Pengaturan KPI untuk Siaran Pilkada


Mengapa KPI perlu terlibat

KPI adalah lembaga negara independen yang mengatur hal-hal mengenai penyiaran. Oleh sebab itu, Siaran Kampanye Pilkada di lembaga Penyiaran merupakan suatu kewenangan KPI. Oleh sebab itu, KPI menerbitkan Pedoman Siaran Kampanye Pilkada di Lembaga Penyiaran. Adapun dalam pelaksanaannya, pedoman tersebut dapat dibuat Peraturan oleh KPI Daerah. Hal ini diharapkan bahwa aspirasi dari setiap daerah yang berbeda-beda dapat tertampung aspirasinya.

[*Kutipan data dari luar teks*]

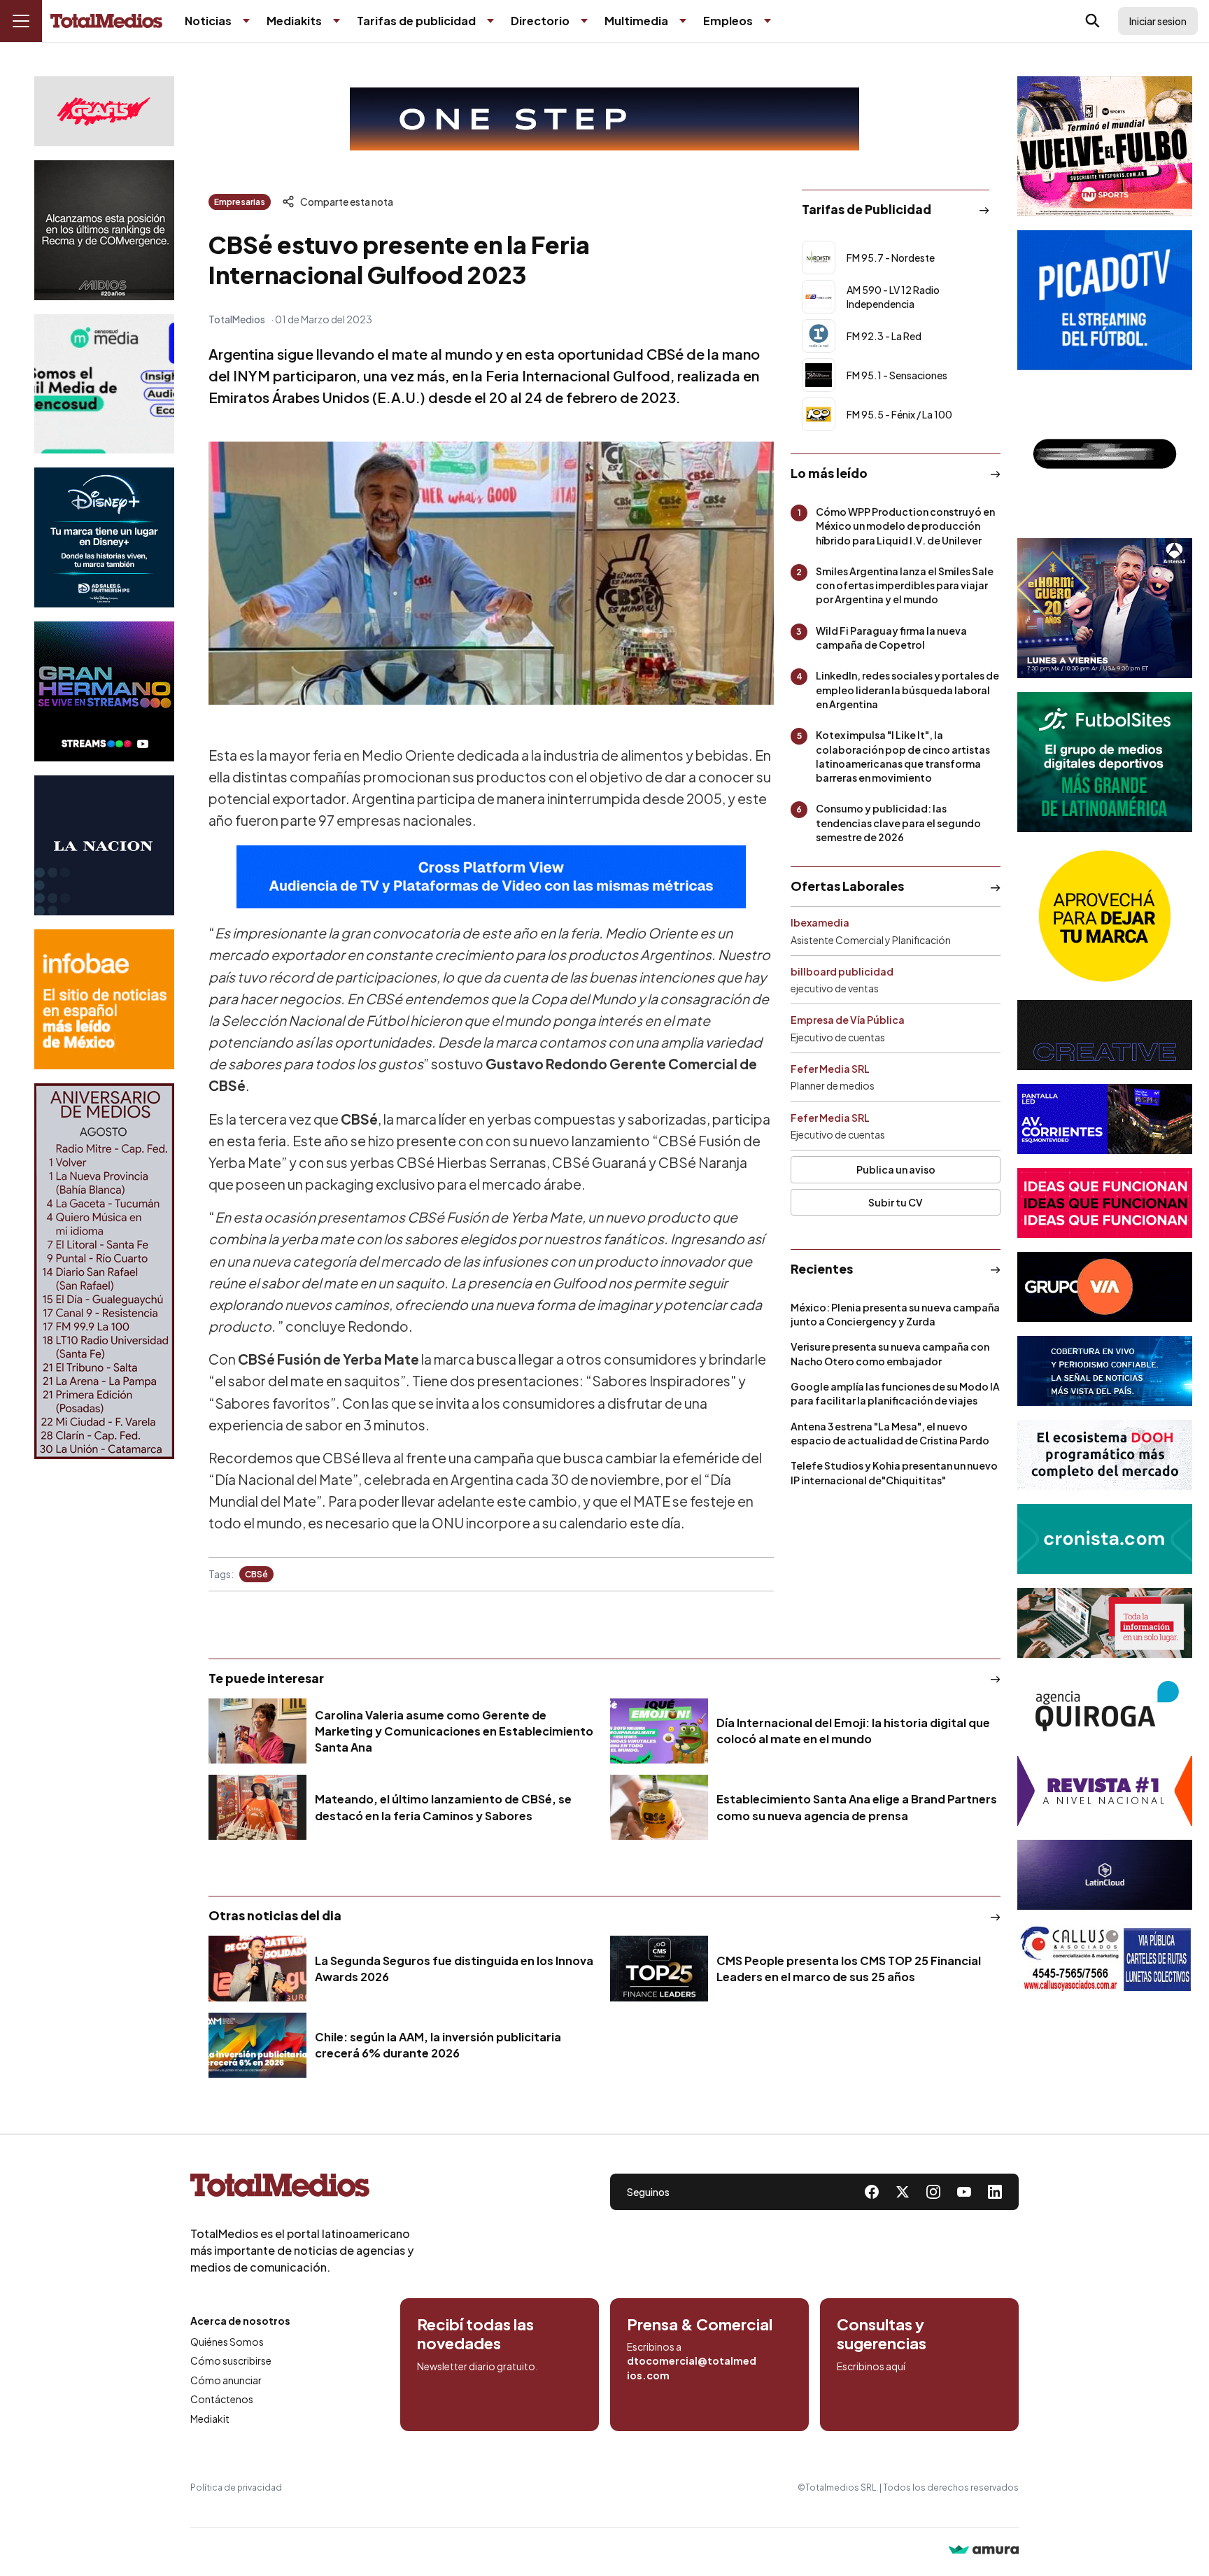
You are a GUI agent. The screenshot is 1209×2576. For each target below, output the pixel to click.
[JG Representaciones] (1104, 916)
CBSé (256, 1574)
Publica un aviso (895, 1169)
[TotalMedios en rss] (995, 2192)
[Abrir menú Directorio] (584, 21)
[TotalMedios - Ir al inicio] (106, 21)
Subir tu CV (895, 1202)
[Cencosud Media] (104, 383)
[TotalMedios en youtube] (964, 2192)
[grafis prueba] (104, 111)
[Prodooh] (1104, 1455)
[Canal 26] (1104, 454)
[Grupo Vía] (1104, 1287)
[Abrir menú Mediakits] (336, 21)
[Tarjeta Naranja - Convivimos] (1104, 1791)
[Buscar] (1093, 21)
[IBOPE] (491, 876)
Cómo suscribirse (230, 2360)
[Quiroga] (1104, 1707)
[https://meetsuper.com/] (1104, 1203)
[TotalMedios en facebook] (872, 2192)
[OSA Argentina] (604, 118)
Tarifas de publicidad (416, 20)
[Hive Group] (1104, 1035)
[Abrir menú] (21, 21)
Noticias (208, 20)
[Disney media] (104, 537)
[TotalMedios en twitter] (903, 2192)
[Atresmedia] (1104, 608)
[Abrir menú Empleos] (767, 21)
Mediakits (294, 20)
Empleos (728, 20)
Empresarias (239, 202)
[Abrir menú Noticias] (246, 21)
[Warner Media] (1104, 146)
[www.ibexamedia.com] (1104, 1119)
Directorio (540, 20)
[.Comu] (1104, 300)
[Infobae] (104, 999)
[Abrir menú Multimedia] (683, 21)
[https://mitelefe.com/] (104, 691)
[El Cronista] (1104, 1539)
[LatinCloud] (1104, 1875)
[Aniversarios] (104, 1271)
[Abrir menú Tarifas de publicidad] (490, 21)
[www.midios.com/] (104, 230)
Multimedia (636, 20)
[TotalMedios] (302, 2188)
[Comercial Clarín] (1104, 1623)
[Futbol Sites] (1104, 762)
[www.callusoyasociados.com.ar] (1104, 1959)
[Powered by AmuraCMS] (984, 2551)
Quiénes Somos (227, 2341)
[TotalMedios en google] (933, 2192)
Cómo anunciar (226, 2380)
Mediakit (209, 2418)
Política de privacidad (236, 2487)
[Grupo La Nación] (104, 845)
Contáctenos (221, 2399)
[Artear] (1104, 1371)
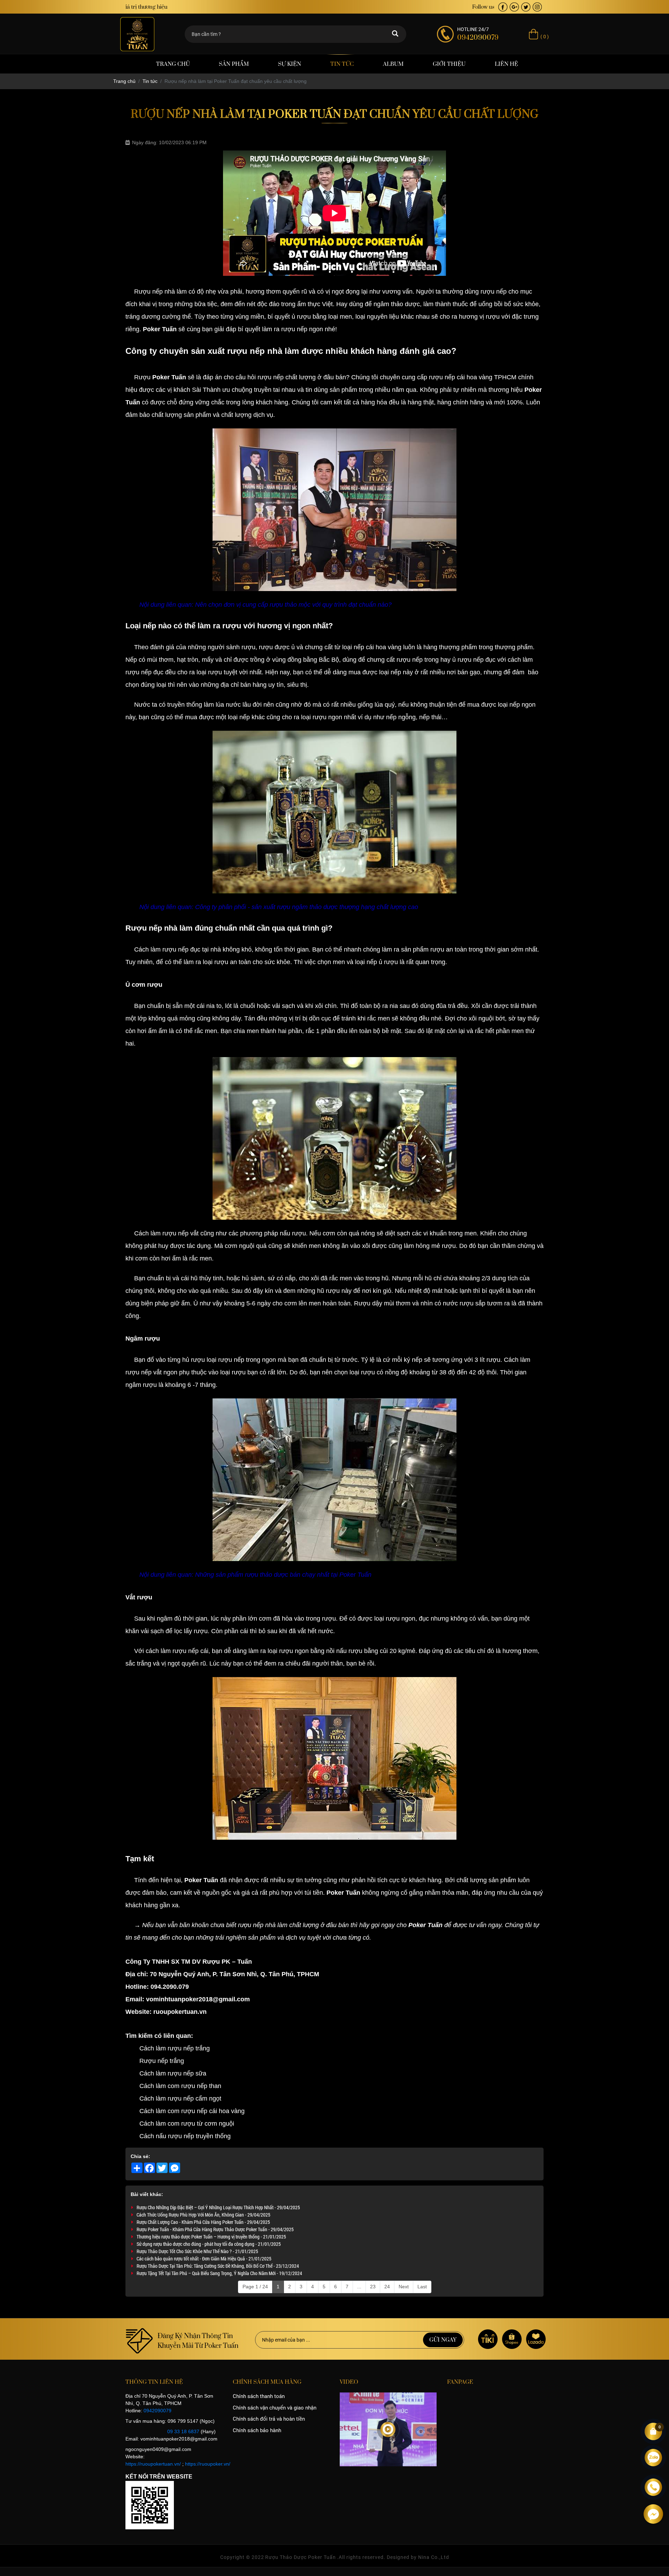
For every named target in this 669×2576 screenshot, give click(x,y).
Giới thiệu (449, 64)
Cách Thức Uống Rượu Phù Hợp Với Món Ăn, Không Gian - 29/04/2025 (203, 2214)
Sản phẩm (234, 64)
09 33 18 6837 (183, 2431)
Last (422, 2286)
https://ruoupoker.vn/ (207, 2464)
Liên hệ (506, 64)
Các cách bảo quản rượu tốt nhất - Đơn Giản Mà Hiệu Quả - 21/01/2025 (204, 2258)
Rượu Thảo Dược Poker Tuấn (300, 2557)
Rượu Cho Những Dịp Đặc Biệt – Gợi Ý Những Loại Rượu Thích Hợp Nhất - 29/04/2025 (218, 2207)
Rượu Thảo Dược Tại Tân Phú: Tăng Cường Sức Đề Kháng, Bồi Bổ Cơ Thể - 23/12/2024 (218, 2266)
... (359, 2286)
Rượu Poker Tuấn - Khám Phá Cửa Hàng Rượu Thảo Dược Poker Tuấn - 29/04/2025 (215, 2229)
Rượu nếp (148, 291)
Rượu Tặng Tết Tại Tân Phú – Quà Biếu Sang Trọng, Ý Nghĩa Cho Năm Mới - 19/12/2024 (219, 2273)
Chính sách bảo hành (257, 2430)
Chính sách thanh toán (259, 2396)
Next (404, 2286)
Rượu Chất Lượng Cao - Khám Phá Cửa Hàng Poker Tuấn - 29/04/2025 (203, 2222)
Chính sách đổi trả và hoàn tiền (269, 2419)
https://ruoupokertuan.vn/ (153, 2464)
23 (373, 2286)
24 (387, 2286)
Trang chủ (173, 64)
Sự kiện (289, 64)
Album (393, 64)
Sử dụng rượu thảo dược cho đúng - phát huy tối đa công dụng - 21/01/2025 (209, 2244)
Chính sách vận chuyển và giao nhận (274, 2408)
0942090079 (157, 2410)
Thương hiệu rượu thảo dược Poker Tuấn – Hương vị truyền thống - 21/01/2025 (211, 2236)
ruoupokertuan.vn (180, 2011)
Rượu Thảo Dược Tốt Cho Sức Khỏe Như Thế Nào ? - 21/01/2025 (197, 2251)
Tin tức (342, 64)
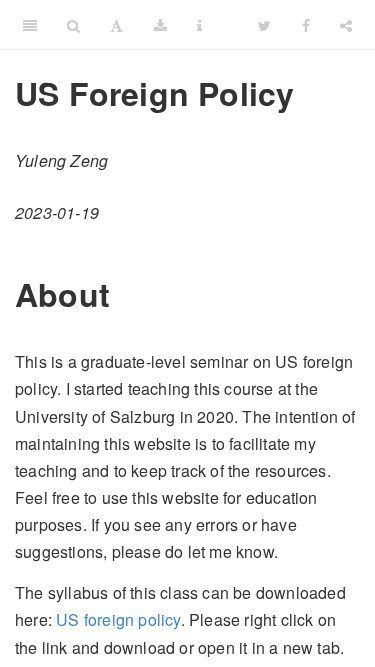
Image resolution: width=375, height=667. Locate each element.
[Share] (346, 25)
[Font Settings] (116, 25)
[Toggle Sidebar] (30, 25)
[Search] (73, 25)
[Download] (160, 25)
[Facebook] (306, 25)
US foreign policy (118, 619)
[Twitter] (264, 25)
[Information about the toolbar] (199, 25)
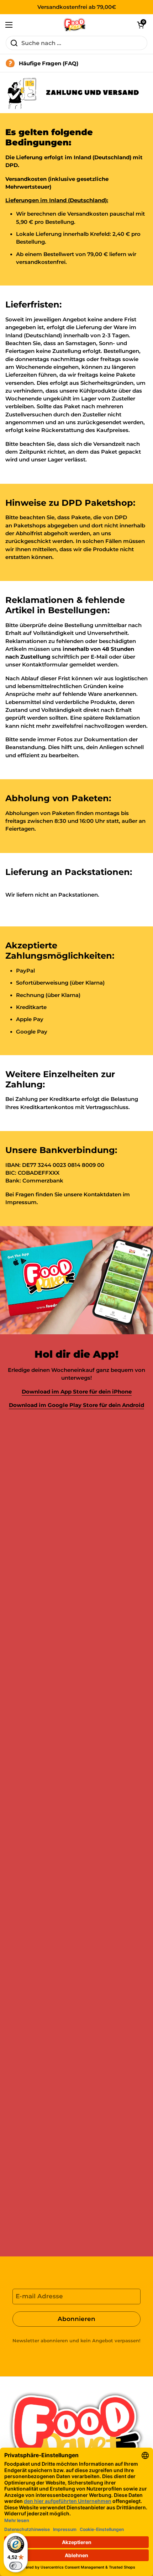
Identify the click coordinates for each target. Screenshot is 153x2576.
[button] (140, 25)
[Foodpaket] (75, 25)
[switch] (15, 2566)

Di sini sangat jelas bahwa kewenangan KPU dan KPI dalam hal Pilkada. Untuk menyamakan gerak dan langkah pengawasan terhadap keberlangsungan Pilkada, KPI di beberapa provinsi membuat MoU agar kewenangan dan tugas masing-masing dapat dijalankan secara baik.

Prinsip Dasar Pedoman

Urgensi mendasar mengapa perlu pedoman siaran kampanye di lembaga penyiaran? Pertama, menyadari bahwa lembaga penyiaran menggunakan frekuensi, yang merupakan ranah publik dan terbatas. Sesuai amanat undang-undang, bahwa pengelolaan frekuensi digunakan sebesar-besarnya bagi kepentingan rakyat.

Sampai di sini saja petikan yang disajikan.